▶ _What is being asked_
Of all the lines in the entries below, give again exactly those starting at the line containing "Instruction: Open the" and ending at the line containing "Task: Open the English language dropdown", both ends included, and no others.

▶ _Provided material_
• • •
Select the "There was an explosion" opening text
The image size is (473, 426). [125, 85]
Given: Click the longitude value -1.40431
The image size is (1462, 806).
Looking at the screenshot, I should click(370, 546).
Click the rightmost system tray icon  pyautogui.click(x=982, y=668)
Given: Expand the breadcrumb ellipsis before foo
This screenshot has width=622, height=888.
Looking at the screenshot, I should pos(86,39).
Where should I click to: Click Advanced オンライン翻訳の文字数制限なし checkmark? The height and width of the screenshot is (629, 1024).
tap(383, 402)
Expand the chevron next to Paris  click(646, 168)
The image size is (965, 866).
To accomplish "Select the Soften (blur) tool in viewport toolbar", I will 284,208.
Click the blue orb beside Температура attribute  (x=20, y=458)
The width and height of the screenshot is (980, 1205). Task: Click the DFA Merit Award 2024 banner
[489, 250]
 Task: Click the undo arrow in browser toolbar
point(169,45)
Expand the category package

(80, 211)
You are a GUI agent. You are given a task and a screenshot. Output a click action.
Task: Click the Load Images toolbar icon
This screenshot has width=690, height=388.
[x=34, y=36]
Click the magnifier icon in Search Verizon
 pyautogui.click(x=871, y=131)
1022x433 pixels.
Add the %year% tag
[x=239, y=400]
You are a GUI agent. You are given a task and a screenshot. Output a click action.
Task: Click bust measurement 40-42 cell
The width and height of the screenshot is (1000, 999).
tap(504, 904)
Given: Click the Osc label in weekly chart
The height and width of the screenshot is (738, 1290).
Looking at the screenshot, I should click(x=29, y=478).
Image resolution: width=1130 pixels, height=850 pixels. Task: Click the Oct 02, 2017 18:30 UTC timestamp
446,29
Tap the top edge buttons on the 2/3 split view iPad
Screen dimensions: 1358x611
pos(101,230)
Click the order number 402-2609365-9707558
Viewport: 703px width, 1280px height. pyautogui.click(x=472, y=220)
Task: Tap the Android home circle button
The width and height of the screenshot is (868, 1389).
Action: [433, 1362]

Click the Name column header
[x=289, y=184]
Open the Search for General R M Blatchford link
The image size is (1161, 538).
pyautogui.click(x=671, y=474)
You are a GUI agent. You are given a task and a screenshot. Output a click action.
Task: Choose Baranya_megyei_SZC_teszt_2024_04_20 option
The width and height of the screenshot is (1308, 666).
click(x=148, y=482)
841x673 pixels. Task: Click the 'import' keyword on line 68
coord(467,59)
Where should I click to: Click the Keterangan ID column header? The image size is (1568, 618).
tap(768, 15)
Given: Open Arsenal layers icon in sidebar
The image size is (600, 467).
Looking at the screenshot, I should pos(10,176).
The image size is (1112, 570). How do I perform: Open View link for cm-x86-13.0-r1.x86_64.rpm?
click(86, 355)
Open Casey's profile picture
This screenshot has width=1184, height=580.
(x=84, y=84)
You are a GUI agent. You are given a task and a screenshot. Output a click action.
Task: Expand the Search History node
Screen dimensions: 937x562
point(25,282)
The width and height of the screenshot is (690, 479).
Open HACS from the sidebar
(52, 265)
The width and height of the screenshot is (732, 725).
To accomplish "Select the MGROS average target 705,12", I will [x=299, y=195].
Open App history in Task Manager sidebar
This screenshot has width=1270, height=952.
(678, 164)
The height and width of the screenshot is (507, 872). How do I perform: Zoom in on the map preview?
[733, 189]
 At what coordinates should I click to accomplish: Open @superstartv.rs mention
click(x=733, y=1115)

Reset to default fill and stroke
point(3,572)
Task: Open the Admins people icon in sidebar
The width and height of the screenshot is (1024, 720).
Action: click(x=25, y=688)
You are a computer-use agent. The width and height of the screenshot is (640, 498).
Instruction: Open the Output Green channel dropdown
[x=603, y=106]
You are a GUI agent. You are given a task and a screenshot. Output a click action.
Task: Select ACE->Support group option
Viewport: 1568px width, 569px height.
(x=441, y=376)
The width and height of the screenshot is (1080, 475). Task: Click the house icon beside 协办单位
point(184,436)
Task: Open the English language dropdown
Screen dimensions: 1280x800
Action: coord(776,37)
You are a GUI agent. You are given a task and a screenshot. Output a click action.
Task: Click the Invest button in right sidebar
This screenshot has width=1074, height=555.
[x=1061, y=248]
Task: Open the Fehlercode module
• • •
▶ _Solution for this problem_
Instruction: Open the Output Green channel dropdown
[x=603, y=106]
You are a GUI agent. You are given a task and a screenshot. Output a click action.
Task: Select ACE->Support group option
Viewport: 1568px width, 569px height.
(x=441, y=376)
The width and height of the screenshot is (1080, 475). Task: Click the house icon beside 协办单位
point(184,436)
Task: Open the English language dropdown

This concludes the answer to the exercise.